Growth in global life insurance premium income is expected to be “robust” in the next few years, despite a decline last year, according to Swiss Re’s latest Sigma industry report.

Emerging markets will be the main driver of growth, while advanced markets are expected to turn positive again in the near term.

“Given the sheer sizes of the markets, advanced economies are forecast to still account for about half of the premium-dollar volumes added worldwide by 2021,” the report says.

Last year advanced markets accounted for 81% of global life insurance premium.

Among these markets, growth will likely be strongest in advanced Asia, the report says.

Global life insurance premium grew 2.5% last year to $US4.7 trillion ($6.1 trillion), well down on the previous year’s growth of 4.4%, according to Swiss Re. The drop is attributed to slower sales in advanced markets and a decline in emerging markets except for China.

Total direct premium volumes in North America and western Europe were flat at $US1.4 trillion ($1.8 trillion).

China was the third-largest market with premiums at $US466 billion ($614 billion), followed by Japan with $US471 billion ($620 billion).

In advanced Asia premium volumes were down 0.7%, with Japan’s result suffering from the nation’s negative interest rate policy.
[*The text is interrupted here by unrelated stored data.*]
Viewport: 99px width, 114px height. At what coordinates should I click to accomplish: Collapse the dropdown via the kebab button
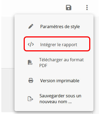pos(87,8)
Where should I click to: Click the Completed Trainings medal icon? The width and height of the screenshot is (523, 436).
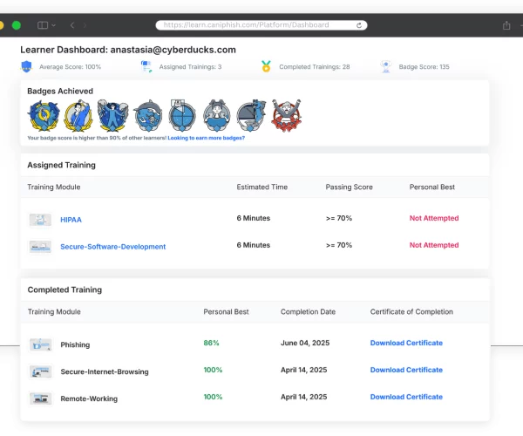pos(266,66)
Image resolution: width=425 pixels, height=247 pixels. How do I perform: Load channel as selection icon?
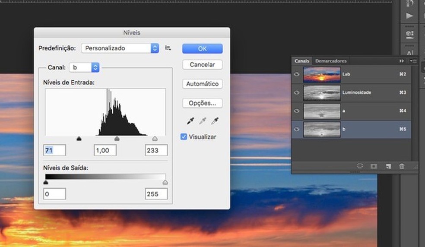pos(360,166)
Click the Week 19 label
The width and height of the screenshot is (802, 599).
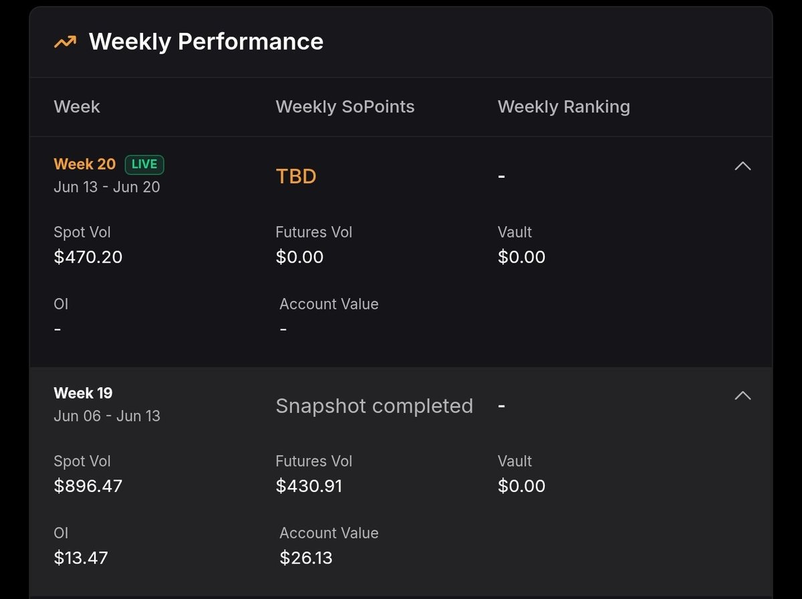point(83,393)
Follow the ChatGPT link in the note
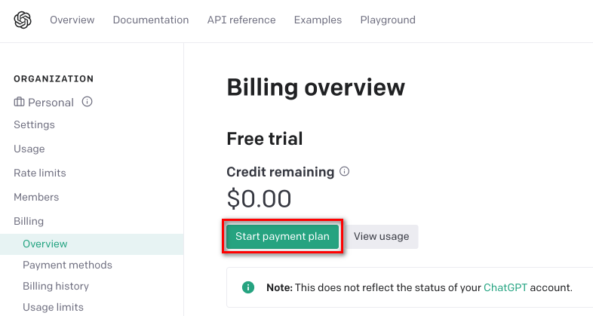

Premiums contracted sharply in Oceania as lower yields rendered investment-type products less attractive in Australia, the report says.

Slowing premium growth and low interest rates are putting pressure on life insurer profitability, Swiss Re says.

Global return on equity, based on 39 insurers, fell to 8% at the end of last year from 11% the previous year.

“The industry has not managed to return to pre-financial crisis levels of profitability,” Swiss Re says. “In 2006 the sector’s return on equity for the same sample of insurers was 16.5%.”

In North America, return on equity was 8%, with Europe at 9% and Asia 7-8%.

Despite the uniform returns, global life insurers will continue to move into emerging markets, due to their premium growth, the report says. And Asian insurers are moving into advanced markets, attracted by large premium pools.

Swiss Re says global life insurers face headwinds from legacy products and management of their investment portfolios due to low interest rates.